Themes can also be built from the ground up, allowing CSS style sheets developed by your design team or digital agencies to be easily integrated.
Web screens can be exposed for reusability as a way to navigate or redirect control. An example is a common login page used by several modules in the same portal.
Any block of business logic written with OutSystems can be reused in any other business logic function, business process orchestration, web screen, mobile screen or asynchronous job, whether the logic is being reused in the same module and application or across multiple applications.
Roles available in one application:
The roles with access to the dashboard:
The concept of roles, frequently used in logic to control user interface elements and business rules, can also be shared across multiple applications. For example, a user can be assigned a manager role, which might allow different functions in different applications, whereas from a user management stand point, it is one and the same role.
Exposing web services is also a way to share functions not only with multiple OutSystems applications, but also with external applications, which can consume these services in a de-coupled fashion.
All database tables (entities) designed and deployed by OutSystems can be marked as public and therefore reused by any other applications.

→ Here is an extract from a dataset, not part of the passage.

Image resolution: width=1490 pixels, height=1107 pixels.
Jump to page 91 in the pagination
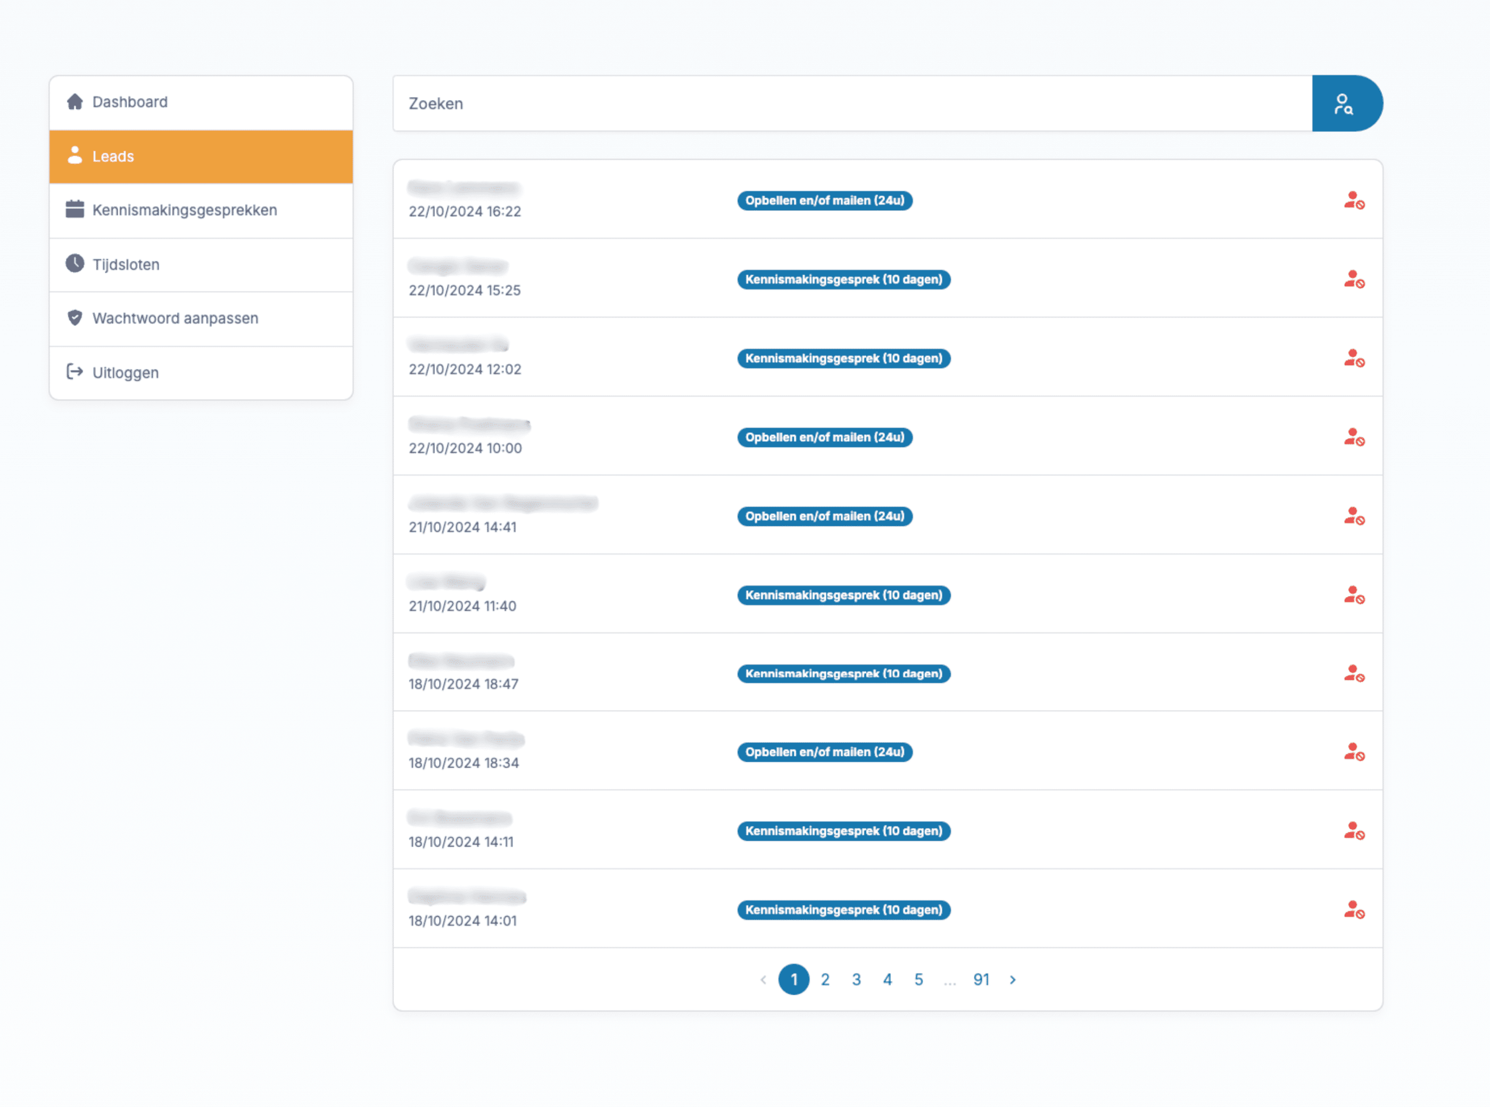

Data can be shared as read-only, where the consuming application cannot write into the specific tables, or it can be shared with read/write access, giving the consuming application full control over the data.

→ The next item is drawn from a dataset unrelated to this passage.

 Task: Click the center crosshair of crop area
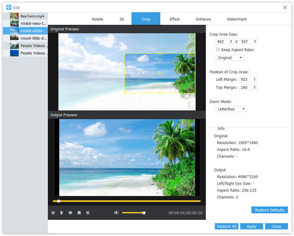[160, 73]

For example, it is typical to have a single customer table used across multiple applications to ensure master data consistency.
A module that isolates the customer data:
Using customer data from another module:
Because OutSystems uses standard database technologies (Microsoft SQL Server, Oracle, MySQL) to deploy its data schemas, on-premises installations can easily have external systems reading and writing into those databases, too. This is a scenario of sharing and reusing platform generated artifacts by external applications.
In memory data structure definition, there is also an artifact that can be shared across multiple applications to ensure consistency of auxiliary complex data types.
Why is code reuse better with OutSystems?
The OutSystems code reuse difference is that OutSystems offers governance, reports to help users understand the network of dependencies between apps, and analysis of the impact of changes.
Reusing code is great, but doing it in a controlled fashion is even better.
OutSystems can manage roles that perform certain tasks in certain environments and with certain applications. With this construct it is possible to enable which users or teams have access to the shared components exposed by each application.
Example of the developer permissions:
Example of the senior developer permissions:
Understanding the network of dependencies
In OutSystems consoles, there are reports that allow users to browse and understand the network of dependencies between apps. Different levels of granularity are available, such as dependencies between applications and between each module.
Dependency map between different applications and modules:
OutSystems is also open so developers can extend it to create additional components that provide more insight about the way applications relate to each other, such as this architecture analysis tool available on our Forge website.
OutSystems provides immediate visibility of the impact of changes made to a specific module at the time of its publication. Here's an example of a dependency analysis graph:
Developers have real-time visibility of which modules or applications will be affected and might need to be fixed or simply recompiled.
Preventing a deployment due to broken references:
Publishing applications across environments not only identifies and packages all the required dependencies in terms of reused code but also analyzes the impact of promoting that code to a different environment, where different versions may already have been deployed.